Pero la escena que me había imaginado se vino al suelo cuando, minutos atrasado, lo vi llegar. Venía tan cabizbajo que luego de los saludos de rigor le pregunté con cierta alarma cómo le había ido con el covid, pensando que era esto lo que lo tenía abatido. “Todo bien”, me respondió. “De hecho, tengo las dos dosis desde hace varias semanas. Me las puse en Las Condes. Impecable. Cuando hablo con mi hijo que vive en Berlín, ¡no lo puede creer! Allá están mucho más atrasados”. No me pude resistir: “O sea que el neoliberalismo no lo ha hecho tan mal”, le dije. Pero él tenía la respuesta preparada: “Es que el Estado chileno ha resistido y sigue siendo fuerte”. No lo dijo con mucha convicción. Una de sus fuentes de abatimiento, pensé, es esta: que la crisis sanitaria no deviniera en una catástrofe que confirmara sus presagios.
“Pero debes estar contento con lo que provocó el estallido”, le dije magnánimamente con el afán de subirle el ánimo. “No, para nada”, me replicó: “Pasó lo mismo que con las protestas de los años ochenta. En lugar de culminar en una insurrección popular para terminar con el capitalismo y la democracia excluyente, su energía fue capturada por la clase dirigente que la usó para cocinar entre cuatro paredes el pacto de noviembre de 2019 y desmovilizar al pueblo”. Su raciocinio me sorprendió. “¿Pero acaso no valoras el proceso constituyente, que en octubre ganara el Apruebo y que estemos ahora eligiendo a los convencionales?”, le pregunté. “Lo mismo se dijo en 1988, pero luego del plebiscito no pasó nada, como los comunistas lo anticipamos. Por eso esta vez tampoco firmamos el pacto y nos quedamos fuera, a diferencia de Boric que ahora nos anda buscando. Hubiéramos preferido mil veces seguir con la movilización hasta derrocar el gobierno y acabar con el sistema”. Le dije: “Pero igual tienen candidatos para la Convención, varios de los cuales van a salir”. Su rostro se contrajo. “Tonterías. Los que van a salir son figuras conocidas en la tele, no verdaderos militantes. No confío en ellas para defender las ideas del partido; nunca he confiado”. Se detuvo unos segundos. “Además, en la Convención los neoliberales, los de derecha y de izquierda, serán amplia mayoría.

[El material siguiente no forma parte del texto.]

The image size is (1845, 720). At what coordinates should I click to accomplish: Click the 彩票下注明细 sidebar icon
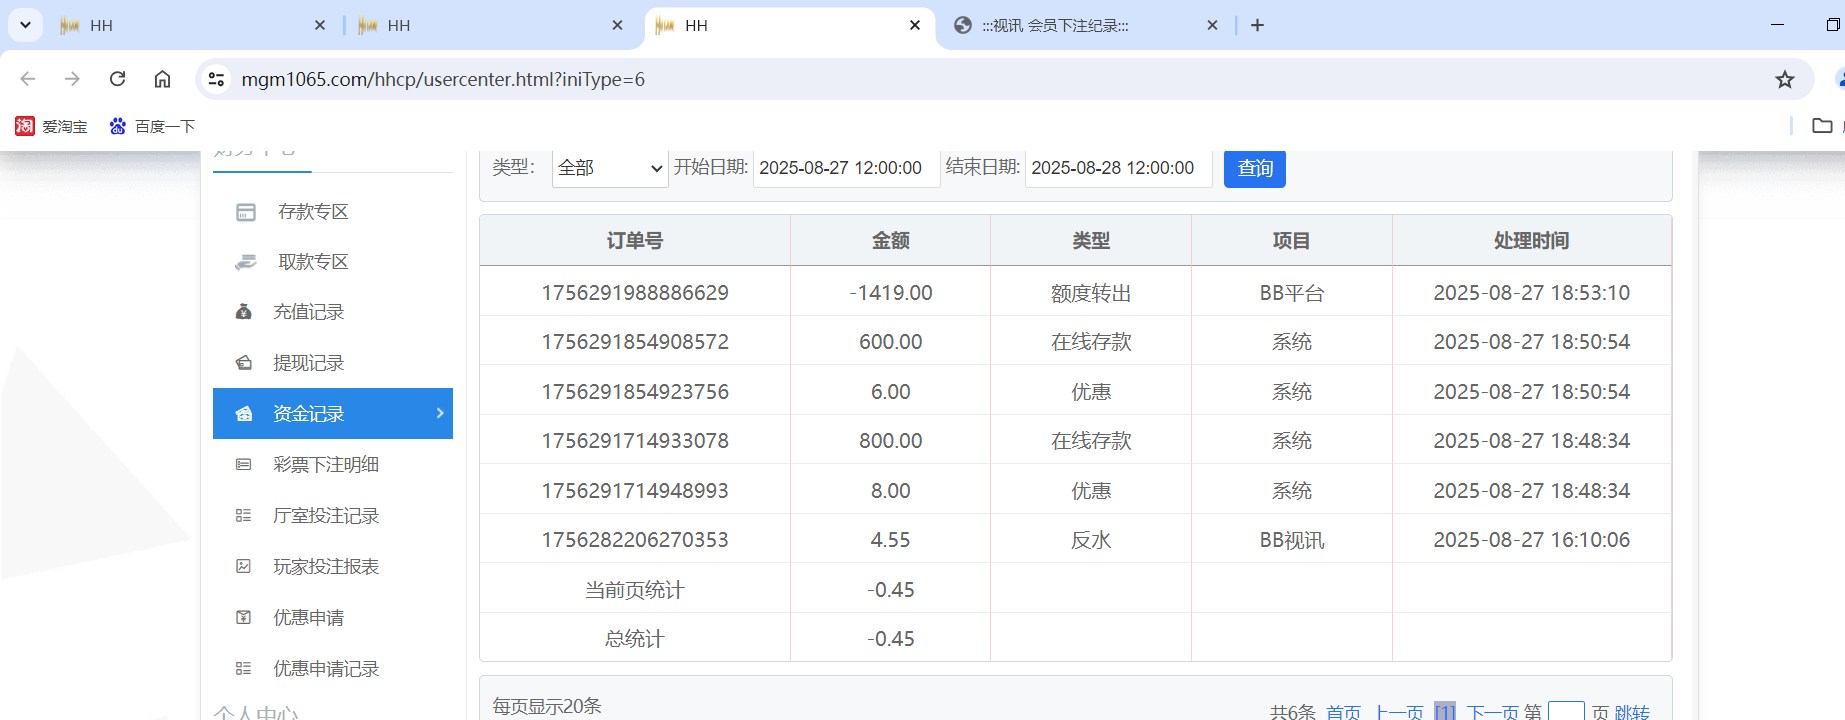click(x=243, y=465)
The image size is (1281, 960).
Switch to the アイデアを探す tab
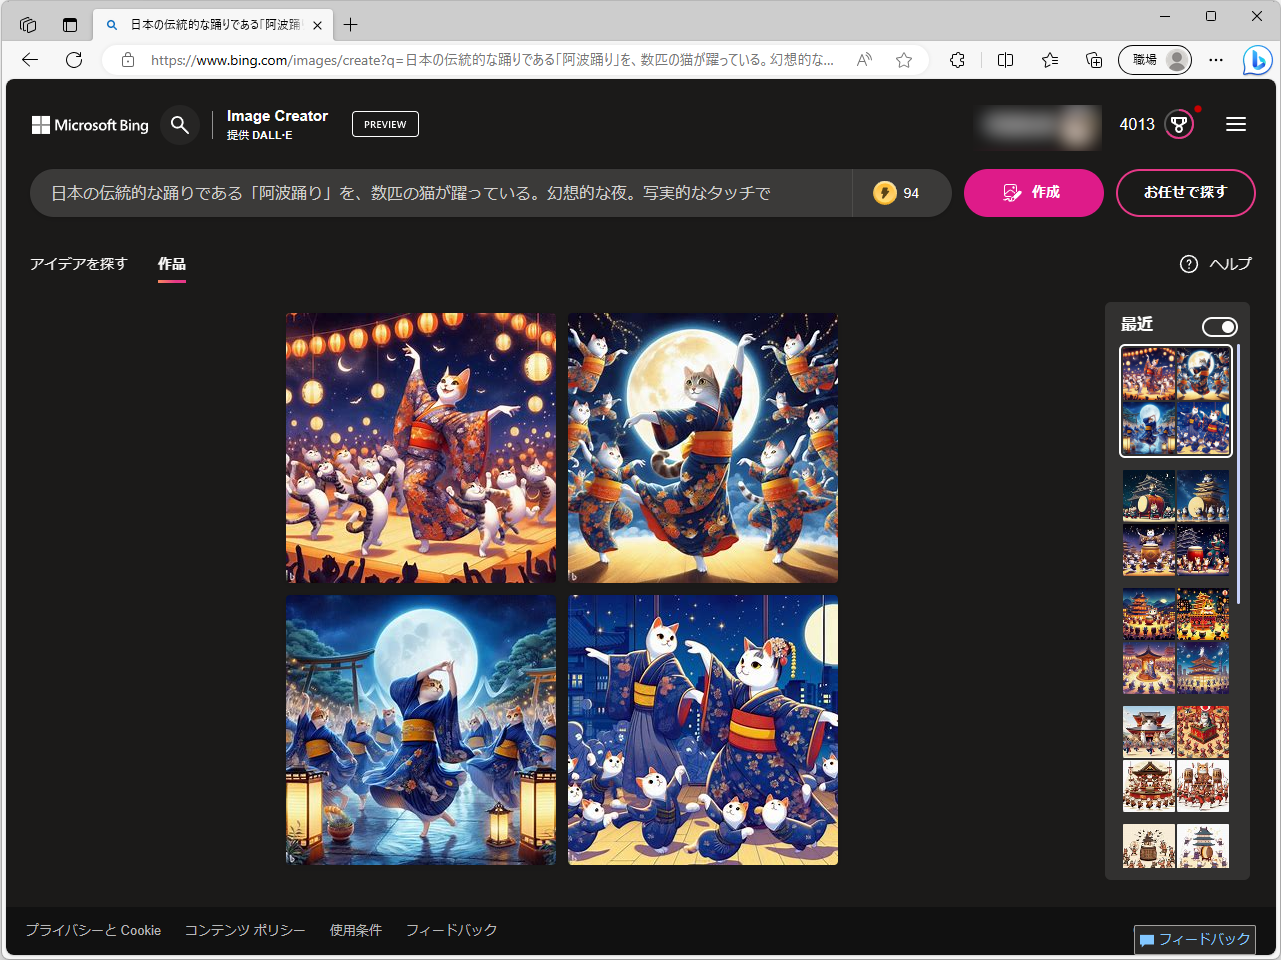(79, 264)
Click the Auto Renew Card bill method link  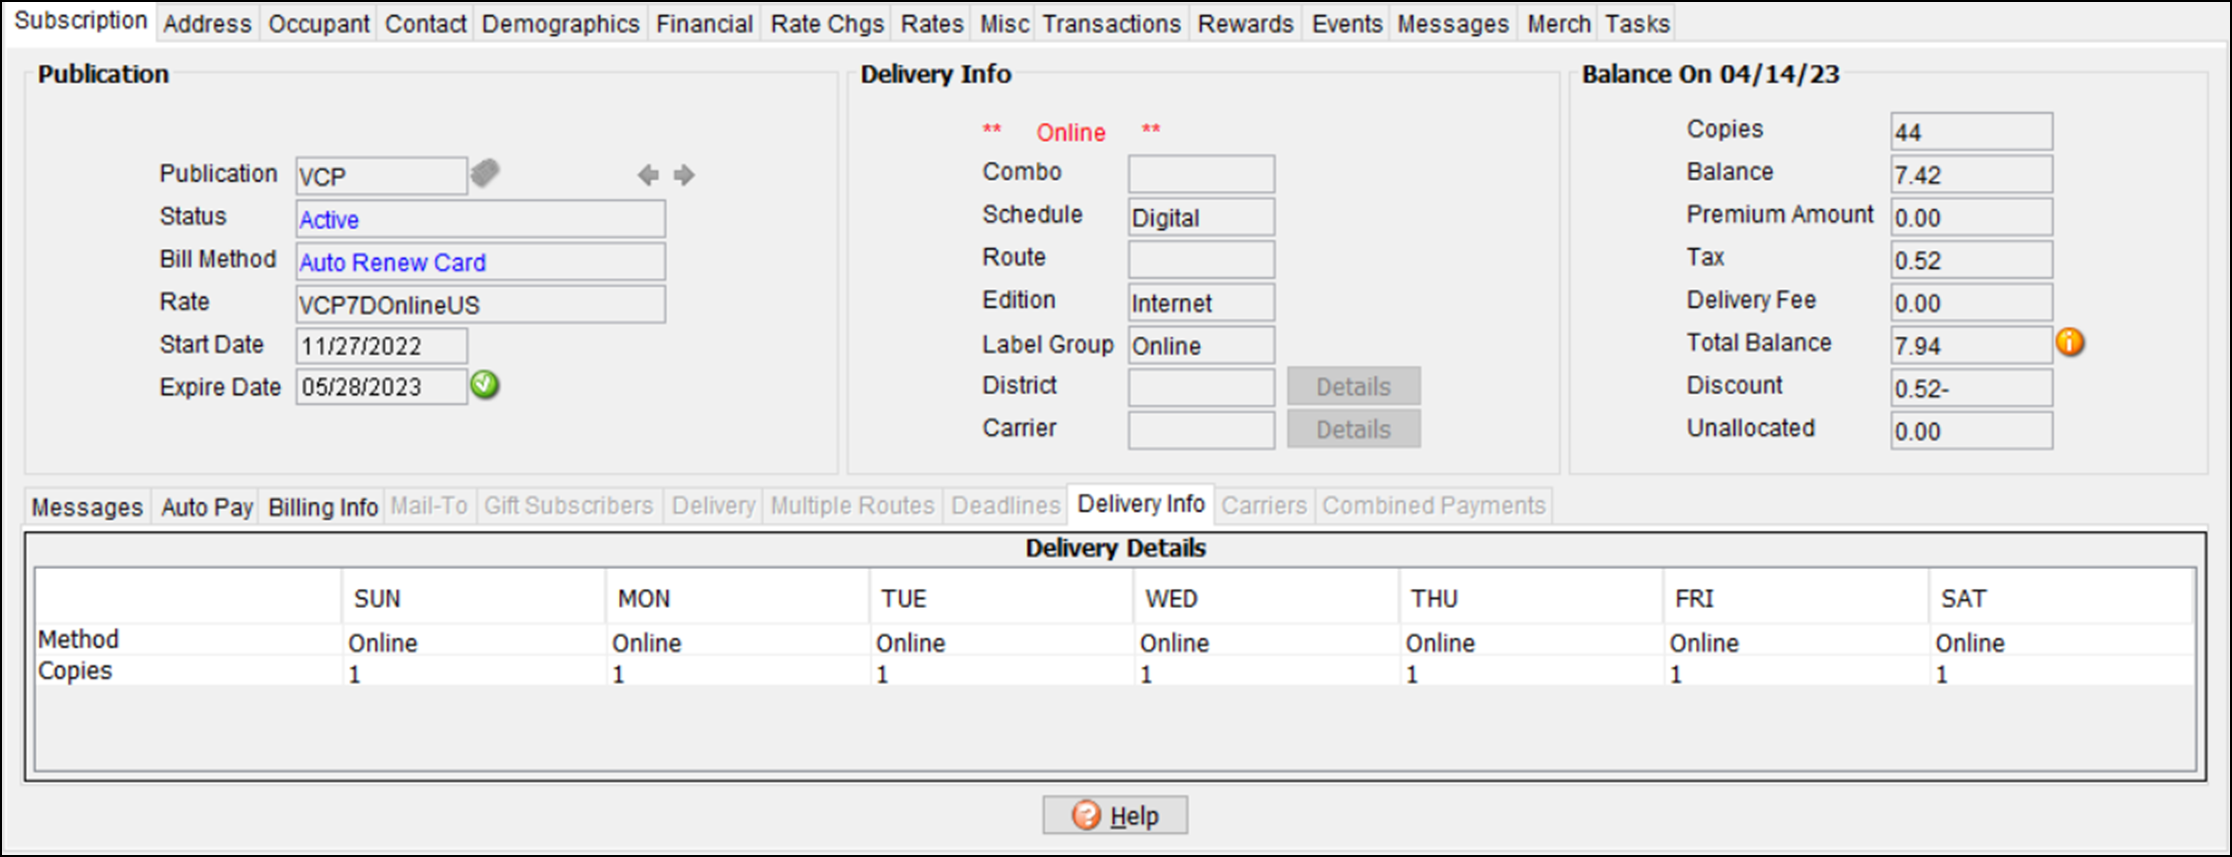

Podrán salir algunas reformitas, pero no una verdadera revolución”. Lo quise contradecir mencionándole los “mínimos comunes” que la oposición ha propuesto al Gobierno bajo el liderazgo de Yasna Provoste. “A eso me refiero”, replicó. “Puros paliativos que terminarán salvando al sistema, y de paso, a Piñera. Como los mencheviques”.
Era tal su desaliento que me decidí a un último intento. “¿Pero no estás contento con Jadue? Al paso que va saldrá Presidente”. Esta vez mi amigo no tenía la respuesta en la punta de la lengua. Se tomó un tiempo, como masticando un cuesco amargo: “Basta escucharlo. Se quiere más a sí mismo que al partido. Desea ser Presidente aun al precio de renunciar a nuestras ideas. ¿Sabes por qué no resultó el llamado al ‘estallido 2021'? Porque no les convenía a sus cálculos electorales. Escúchame bien: cuando los votos se ponen por delante de la movilización del pueblo vamos por un camino de derrota”.
Mis esfuerzo habían sido vanos. Mi amigo comunista seguía hundido en el fatalismo, y yo comenzaba a encontrarle razón. La depresión, se sabe, también es contagiosa. Por lo mismo, decidí abreviar el almuerzo y partir.